Probabilistic Models of
Human and Machine Intelligence

CSCI 7222
Fall 2012

Assigned 11/8/2012
Due  11/17/2012

Goal

To further develop the model we discussed in class that infers a student's latent learning state from their performance over a sequence of problems.  The relevant material is contained in the lecture of 11/6. If you need additional background, see the optional paper in the syllabus for 11/6.

Baker's data is available here.  In addition to the data, there is a file called notes.txt that explains the various data files and contains some summary statistics.  And there is a file called process.m that I wrote with matlab code to read the excel spreadsheets and pull out the data that we care about.

Task 1

Make a concrete suggestion  for computing P(Ts | {Xs,i}, hyperparameters) in the graphical model we came up with in class (slide 14 of the lecture notes).  This posterior represents the probability distribution over the (discrete) time at which the student s learns the concept, given not only the data from that particular student, but exploiting data from the entire population.  It's almost certainly the case that the posterior can't be computed analytically, but if you can do that, fabulous!  Otherwise, you will have to suggest a sampling scheme  The variables that need to be jointly sampled are: α0, α1 , ρ0,  ρ1 , λ, γ, and T.  You should write out equations (as relevant), describe proposal distributions (as relevant), and possibly even present pseudocode.

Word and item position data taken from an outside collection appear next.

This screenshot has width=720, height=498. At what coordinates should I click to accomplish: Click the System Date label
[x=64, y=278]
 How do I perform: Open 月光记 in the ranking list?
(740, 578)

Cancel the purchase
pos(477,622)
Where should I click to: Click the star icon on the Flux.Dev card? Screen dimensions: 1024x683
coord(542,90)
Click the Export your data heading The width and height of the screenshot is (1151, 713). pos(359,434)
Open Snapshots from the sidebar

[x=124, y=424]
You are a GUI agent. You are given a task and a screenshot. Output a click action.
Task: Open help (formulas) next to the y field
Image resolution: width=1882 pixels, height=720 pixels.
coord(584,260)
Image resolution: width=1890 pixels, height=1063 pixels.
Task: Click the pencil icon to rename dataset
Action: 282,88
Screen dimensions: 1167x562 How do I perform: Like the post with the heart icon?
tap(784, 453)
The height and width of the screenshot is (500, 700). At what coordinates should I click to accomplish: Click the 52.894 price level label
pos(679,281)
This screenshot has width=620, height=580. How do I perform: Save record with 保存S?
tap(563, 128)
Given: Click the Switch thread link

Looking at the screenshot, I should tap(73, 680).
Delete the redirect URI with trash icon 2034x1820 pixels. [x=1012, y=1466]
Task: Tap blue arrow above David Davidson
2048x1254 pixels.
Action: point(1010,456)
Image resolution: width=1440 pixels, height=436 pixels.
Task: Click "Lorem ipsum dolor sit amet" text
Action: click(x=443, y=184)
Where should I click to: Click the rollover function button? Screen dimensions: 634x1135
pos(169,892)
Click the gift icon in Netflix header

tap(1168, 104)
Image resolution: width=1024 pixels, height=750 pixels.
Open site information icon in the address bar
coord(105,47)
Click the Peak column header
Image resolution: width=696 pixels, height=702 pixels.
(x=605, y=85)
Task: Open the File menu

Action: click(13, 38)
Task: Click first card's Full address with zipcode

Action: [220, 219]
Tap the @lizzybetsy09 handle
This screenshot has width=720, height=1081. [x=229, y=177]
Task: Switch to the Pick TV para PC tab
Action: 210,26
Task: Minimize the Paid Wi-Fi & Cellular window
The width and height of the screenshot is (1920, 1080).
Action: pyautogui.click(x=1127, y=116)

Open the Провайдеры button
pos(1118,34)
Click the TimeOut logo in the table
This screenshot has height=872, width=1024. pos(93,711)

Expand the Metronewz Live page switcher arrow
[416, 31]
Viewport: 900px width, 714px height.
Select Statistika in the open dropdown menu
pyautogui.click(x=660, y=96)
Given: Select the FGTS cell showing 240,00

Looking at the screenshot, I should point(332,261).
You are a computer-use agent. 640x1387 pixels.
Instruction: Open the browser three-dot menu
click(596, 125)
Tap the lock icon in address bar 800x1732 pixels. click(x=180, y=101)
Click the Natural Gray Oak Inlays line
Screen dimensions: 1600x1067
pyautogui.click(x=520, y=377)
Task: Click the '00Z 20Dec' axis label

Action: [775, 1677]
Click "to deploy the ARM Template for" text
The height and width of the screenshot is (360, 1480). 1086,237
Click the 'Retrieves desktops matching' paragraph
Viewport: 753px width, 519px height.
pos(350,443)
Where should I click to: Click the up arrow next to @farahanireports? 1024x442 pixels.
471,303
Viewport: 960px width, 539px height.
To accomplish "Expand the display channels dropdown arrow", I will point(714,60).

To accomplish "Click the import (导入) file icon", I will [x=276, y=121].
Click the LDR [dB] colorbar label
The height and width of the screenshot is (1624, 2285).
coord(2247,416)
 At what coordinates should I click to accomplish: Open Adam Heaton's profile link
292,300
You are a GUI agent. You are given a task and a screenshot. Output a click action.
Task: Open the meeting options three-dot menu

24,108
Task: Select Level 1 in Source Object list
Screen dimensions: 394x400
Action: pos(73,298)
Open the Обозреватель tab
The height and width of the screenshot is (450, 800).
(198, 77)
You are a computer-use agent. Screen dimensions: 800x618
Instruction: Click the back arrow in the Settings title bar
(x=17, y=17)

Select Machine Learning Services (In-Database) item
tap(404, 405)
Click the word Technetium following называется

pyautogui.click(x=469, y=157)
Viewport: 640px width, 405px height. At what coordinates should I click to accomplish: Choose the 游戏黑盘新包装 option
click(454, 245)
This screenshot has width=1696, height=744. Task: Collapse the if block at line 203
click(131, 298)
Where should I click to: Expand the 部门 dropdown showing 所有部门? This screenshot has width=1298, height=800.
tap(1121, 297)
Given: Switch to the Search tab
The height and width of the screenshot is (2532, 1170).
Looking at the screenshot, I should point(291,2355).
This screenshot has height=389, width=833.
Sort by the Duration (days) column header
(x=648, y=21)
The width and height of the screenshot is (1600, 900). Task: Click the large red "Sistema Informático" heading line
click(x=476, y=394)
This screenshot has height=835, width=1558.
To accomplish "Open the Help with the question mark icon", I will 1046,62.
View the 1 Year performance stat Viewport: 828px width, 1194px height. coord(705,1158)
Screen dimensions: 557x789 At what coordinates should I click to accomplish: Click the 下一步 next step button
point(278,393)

I don't have a good answer to this problem.  Some of the variables can be efficiently sampled via Gibbs sampling.  To do Gibbs sampling, you'll have to determine the Markov Blanket of each variable and compute its probability conditioned on its Markov blanket.  I suspect that other variables cannot be sampled from Gibbs sampling, so you'll need an inner loop (with Gibbs sampling in the outer loop) to do sampling for the nasty variables.

Task 2

We have a lot of hyperparameters that have to be set by hand.  Based on your understanding of the Gamma, Poisson, and Beta distributions (i.e., their means and variances), what values would you assign to these hyperparameters?  Briefly justify.

Optional

If you have ideas for an improved version of the model, propose it here.  The changes can be small or large.  For example, the suggestion was made by -- I believe -- Nicole to augment the model to incorporate multiple learning tasks.  As another example, we talked about alternative prior distributions, such as the Geometric distribution instead of a Poisson.  And finally, we're covering sequential models in class now, and perhaps some model that takes advantage of sequences might conceivably be useful.  Sequence models such as HMMs or linear dynamical systems will probably be useful only if we allow for more than 2 states of knowledge (don't know and know).  But extending the model to allow for graded states of knowledge will be an interesting direction to move in.  We can use the likelihood of a test set to compare our models.